Robbie Kessler
- Born: 5 April 1973 (age 53) Neuwied, West Germany
- Nationality: German

Career history

Germany
- 1991–1992, 1997, 1999, 2006: Diedenbergen
- 2000–2001: Landshut
- 2003–2004, 2009–2010: Parchim/Wolfslake

Great Britain
- 1994, 1996–1997, 2000–2001: Sheffield Tigers
- 1999: King's Lynn Stars
- 2002: Hull Vikings
- 2003–2007: Stoke Potters
- 2007, 2010: Rye House Rockets
- 2007, 2009: Redcar Bears
- 2008: Mildenhall Fen Tigers
- 2008: Coventry Bees

Individual honours
- 1992, 1993: German Under-21 Champion

Team honours
- 2001: Premier Trophy Winner
- 2000: Premier League Fours Winner
- 2000, 2002: Premiership Winner
- 1994, 1996, 2000, 2004: German League Champion

= Robbie Kessler =

German speedway rider (born 1973)

Robert Kessler (born 5 April 1973 in Neuwied, West Germany) is a former motorcycle speedway rider, from Germany. He earned five international caps for the German national speedway team.

==Career==
Kessler represented Germany at the Speedway World Team Cup. He was the German under-21 champion in 1992 and 1993.
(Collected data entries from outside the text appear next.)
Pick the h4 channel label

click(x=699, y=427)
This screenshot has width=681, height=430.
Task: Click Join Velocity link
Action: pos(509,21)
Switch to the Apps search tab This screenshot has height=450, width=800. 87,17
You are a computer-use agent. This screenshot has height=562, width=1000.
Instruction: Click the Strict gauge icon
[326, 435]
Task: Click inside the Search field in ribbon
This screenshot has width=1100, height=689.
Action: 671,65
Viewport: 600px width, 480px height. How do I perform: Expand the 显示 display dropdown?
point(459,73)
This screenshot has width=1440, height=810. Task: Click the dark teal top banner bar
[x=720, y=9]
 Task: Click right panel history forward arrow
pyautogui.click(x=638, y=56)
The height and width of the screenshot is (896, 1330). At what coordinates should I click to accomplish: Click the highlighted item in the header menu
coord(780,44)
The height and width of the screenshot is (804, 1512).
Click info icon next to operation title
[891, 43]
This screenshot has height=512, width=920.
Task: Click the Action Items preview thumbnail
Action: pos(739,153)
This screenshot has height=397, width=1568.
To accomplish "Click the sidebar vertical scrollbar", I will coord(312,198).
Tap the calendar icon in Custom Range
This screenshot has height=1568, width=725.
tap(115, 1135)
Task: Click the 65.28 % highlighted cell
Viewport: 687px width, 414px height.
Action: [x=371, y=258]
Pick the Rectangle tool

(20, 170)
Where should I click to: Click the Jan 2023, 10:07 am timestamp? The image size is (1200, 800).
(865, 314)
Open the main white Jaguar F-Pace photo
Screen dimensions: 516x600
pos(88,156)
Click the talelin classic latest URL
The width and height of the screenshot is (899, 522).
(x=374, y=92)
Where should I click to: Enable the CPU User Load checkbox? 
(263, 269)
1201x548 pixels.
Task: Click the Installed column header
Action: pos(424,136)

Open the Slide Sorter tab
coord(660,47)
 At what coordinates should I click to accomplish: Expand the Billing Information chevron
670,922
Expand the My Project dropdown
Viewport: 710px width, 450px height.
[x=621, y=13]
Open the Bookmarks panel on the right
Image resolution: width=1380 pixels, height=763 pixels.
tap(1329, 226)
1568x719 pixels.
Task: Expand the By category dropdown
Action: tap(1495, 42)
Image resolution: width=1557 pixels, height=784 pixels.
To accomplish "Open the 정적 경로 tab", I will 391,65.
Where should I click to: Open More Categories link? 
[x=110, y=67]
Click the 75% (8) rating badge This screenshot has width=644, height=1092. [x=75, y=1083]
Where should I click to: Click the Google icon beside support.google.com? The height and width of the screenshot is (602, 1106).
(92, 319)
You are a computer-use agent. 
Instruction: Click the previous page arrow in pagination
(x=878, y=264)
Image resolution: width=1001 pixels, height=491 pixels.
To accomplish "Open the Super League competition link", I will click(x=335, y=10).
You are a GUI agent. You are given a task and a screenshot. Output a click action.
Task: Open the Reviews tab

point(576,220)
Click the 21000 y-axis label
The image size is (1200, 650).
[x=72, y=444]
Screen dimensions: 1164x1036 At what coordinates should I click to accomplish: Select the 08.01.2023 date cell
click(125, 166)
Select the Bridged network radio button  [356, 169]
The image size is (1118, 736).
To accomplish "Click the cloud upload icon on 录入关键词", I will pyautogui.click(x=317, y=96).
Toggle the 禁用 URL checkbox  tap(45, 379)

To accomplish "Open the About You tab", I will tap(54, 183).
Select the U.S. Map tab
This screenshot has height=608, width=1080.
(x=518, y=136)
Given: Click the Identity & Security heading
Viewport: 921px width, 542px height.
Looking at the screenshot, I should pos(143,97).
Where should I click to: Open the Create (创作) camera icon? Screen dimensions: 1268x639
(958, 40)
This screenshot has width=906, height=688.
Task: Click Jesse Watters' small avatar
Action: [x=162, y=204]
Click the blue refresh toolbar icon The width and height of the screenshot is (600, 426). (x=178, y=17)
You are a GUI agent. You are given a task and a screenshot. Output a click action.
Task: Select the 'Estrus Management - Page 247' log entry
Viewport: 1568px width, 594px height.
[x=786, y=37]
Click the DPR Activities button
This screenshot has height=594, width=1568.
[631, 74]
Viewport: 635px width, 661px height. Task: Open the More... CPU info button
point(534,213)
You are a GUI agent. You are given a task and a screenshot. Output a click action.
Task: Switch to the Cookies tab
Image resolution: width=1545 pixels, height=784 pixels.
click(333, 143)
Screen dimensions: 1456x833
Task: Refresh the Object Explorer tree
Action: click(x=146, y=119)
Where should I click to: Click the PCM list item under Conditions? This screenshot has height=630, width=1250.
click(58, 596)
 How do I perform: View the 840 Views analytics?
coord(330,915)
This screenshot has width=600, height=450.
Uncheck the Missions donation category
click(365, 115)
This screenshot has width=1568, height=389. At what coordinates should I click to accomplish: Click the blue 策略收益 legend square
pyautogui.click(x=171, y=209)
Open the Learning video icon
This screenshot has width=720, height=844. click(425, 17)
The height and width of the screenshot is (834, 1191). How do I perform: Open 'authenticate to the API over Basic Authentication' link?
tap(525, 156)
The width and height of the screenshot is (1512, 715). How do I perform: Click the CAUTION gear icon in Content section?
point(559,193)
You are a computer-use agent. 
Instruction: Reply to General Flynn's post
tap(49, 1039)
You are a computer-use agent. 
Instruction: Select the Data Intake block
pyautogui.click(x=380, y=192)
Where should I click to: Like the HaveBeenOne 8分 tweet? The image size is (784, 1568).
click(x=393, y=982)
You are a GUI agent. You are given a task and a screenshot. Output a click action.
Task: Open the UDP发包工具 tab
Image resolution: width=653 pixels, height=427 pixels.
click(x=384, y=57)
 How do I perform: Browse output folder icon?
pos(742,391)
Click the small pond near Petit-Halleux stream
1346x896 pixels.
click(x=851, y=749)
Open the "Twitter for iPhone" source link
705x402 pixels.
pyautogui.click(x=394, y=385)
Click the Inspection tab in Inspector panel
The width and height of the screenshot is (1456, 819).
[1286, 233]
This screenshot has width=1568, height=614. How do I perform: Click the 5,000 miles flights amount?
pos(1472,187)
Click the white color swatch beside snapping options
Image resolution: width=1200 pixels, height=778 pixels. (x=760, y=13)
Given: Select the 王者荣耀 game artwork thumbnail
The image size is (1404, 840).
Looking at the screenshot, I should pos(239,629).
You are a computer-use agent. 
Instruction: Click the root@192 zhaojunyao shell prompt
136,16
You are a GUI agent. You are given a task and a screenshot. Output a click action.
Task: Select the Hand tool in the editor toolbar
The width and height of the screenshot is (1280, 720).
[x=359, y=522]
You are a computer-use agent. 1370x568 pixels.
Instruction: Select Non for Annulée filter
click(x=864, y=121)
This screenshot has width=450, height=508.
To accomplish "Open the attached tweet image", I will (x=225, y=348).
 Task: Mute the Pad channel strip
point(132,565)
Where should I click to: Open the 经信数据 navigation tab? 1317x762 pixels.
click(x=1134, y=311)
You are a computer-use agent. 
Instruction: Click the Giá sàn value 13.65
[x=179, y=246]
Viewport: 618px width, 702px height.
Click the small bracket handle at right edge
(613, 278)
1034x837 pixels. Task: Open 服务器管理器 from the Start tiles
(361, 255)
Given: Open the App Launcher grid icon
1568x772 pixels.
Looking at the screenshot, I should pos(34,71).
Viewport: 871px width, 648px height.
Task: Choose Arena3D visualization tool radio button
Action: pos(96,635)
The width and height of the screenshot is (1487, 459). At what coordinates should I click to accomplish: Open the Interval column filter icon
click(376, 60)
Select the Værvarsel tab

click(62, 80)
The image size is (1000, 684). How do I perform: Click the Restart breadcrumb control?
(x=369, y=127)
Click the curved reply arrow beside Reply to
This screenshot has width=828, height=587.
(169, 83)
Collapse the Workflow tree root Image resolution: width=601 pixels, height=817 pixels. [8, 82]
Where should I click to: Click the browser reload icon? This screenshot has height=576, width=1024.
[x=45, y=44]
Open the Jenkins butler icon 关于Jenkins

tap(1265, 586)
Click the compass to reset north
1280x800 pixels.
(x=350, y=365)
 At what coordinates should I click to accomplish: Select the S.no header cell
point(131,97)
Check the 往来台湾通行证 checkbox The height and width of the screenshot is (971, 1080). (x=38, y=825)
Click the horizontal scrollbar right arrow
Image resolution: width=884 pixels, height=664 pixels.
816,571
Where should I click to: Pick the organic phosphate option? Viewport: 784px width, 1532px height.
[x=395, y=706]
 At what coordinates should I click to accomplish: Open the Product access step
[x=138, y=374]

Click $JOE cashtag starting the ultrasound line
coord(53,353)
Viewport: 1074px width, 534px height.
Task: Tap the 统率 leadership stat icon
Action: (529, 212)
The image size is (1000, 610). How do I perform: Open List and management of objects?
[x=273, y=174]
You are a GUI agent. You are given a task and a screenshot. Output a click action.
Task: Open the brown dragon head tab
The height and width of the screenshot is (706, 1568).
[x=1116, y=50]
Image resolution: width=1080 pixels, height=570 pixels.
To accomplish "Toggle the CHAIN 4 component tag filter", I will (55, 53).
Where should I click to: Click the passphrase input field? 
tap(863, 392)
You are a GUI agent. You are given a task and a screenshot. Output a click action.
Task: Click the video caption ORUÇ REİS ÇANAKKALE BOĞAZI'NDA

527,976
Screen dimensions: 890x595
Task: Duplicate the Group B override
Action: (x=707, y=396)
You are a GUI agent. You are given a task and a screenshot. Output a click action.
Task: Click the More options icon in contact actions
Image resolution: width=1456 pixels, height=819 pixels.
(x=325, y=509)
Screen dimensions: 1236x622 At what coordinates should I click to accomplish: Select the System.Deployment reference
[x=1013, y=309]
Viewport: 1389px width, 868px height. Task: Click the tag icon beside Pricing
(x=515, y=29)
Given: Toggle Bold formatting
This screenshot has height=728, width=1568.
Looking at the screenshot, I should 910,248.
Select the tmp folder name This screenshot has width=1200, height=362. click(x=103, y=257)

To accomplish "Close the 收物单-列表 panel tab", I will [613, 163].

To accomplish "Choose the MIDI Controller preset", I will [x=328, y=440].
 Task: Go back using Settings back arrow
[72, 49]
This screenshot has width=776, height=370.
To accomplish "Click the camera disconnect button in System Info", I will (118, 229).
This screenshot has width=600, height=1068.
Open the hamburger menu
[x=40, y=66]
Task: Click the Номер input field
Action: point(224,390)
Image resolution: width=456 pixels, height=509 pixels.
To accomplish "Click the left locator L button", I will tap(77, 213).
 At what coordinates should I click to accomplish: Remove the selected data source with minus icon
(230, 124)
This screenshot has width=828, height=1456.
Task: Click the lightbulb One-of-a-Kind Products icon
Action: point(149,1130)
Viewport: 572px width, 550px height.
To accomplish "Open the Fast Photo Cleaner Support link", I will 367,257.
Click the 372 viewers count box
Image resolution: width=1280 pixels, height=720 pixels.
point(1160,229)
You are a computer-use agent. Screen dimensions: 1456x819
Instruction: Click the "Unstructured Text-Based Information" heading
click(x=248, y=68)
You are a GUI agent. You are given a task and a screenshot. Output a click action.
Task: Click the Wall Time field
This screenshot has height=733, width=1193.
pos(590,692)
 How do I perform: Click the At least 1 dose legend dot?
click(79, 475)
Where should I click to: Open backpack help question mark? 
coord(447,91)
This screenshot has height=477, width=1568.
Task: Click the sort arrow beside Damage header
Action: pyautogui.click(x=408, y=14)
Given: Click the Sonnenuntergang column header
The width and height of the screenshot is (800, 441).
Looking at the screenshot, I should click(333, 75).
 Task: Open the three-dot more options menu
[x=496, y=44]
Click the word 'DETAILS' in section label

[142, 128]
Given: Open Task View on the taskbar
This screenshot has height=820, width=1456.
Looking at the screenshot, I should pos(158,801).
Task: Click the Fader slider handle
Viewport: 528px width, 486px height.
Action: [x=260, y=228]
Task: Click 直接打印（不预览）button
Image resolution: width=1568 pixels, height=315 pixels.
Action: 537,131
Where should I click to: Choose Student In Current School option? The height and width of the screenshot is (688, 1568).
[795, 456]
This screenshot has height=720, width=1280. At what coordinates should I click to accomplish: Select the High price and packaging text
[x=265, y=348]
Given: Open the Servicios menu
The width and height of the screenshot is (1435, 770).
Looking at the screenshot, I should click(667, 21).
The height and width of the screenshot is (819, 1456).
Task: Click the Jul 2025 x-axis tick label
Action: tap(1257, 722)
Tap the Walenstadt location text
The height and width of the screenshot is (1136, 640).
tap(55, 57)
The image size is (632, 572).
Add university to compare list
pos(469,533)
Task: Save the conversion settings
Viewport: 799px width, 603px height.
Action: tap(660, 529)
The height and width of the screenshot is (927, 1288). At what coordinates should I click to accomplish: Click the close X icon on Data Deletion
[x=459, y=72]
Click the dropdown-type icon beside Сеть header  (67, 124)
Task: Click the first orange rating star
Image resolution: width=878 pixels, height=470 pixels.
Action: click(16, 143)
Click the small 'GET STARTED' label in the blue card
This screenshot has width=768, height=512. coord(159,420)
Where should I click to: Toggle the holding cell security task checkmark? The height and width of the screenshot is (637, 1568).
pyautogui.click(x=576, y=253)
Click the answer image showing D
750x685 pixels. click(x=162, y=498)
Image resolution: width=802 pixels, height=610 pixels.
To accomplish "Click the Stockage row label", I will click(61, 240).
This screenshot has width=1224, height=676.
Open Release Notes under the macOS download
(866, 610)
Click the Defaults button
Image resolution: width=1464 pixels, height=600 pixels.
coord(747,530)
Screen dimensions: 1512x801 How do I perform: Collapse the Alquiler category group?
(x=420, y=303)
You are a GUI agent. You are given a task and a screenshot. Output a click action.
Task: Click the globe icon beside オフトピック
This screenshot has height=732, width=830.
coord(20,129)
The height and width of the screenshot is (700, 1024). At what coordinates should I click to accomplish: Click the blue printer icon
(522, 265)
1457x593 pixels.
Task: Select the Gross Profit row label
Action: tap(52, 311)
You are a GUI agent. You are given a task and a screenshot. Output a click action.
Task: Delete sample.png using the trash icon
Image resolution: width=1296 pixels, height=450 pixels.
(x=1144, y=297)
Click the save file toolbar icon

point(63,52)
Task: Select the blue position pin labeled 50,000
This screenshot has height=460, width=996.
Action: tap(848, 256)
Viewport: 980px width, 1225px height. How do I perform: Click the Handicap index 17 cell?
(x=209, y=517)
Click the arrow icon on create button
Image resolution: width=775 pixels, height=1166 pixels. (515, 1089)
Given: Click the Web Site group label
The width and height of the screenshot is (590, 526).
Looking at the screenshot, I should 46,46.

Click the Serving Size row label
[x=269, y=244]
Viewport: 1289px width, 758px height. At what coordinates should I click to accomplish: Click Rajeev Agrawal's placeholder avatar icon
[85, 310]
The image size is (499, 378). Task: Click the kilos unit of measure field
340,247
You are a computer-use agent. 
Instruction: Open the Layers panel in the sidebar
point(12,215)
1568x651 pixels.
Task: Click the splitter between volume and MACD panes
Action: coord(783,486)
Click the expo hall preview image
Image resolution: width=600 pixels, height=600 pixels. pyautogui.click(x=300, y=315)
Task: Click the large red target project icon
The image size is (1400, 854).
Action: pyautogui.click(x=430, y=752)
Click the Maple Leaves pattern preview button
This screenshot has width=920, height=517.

Kessler started his British league career with Sheffield Tigers in 1994. He spent five seasons with them from 1994 to 2001, although in between he had a season with King's Lynn Stars. He then moved to Hull Vikings during the 2002 Premier League speedway season before switching to Stoke Potters in 2003.

Kessler's last season before retirement was in Britain, riding with the Rye House Rockets in 2010.

==Personal life==
A mechanical engineer by trade, Robbie founded ROK Racing a speedway motor-cycle building and engine tuning business, in 2010.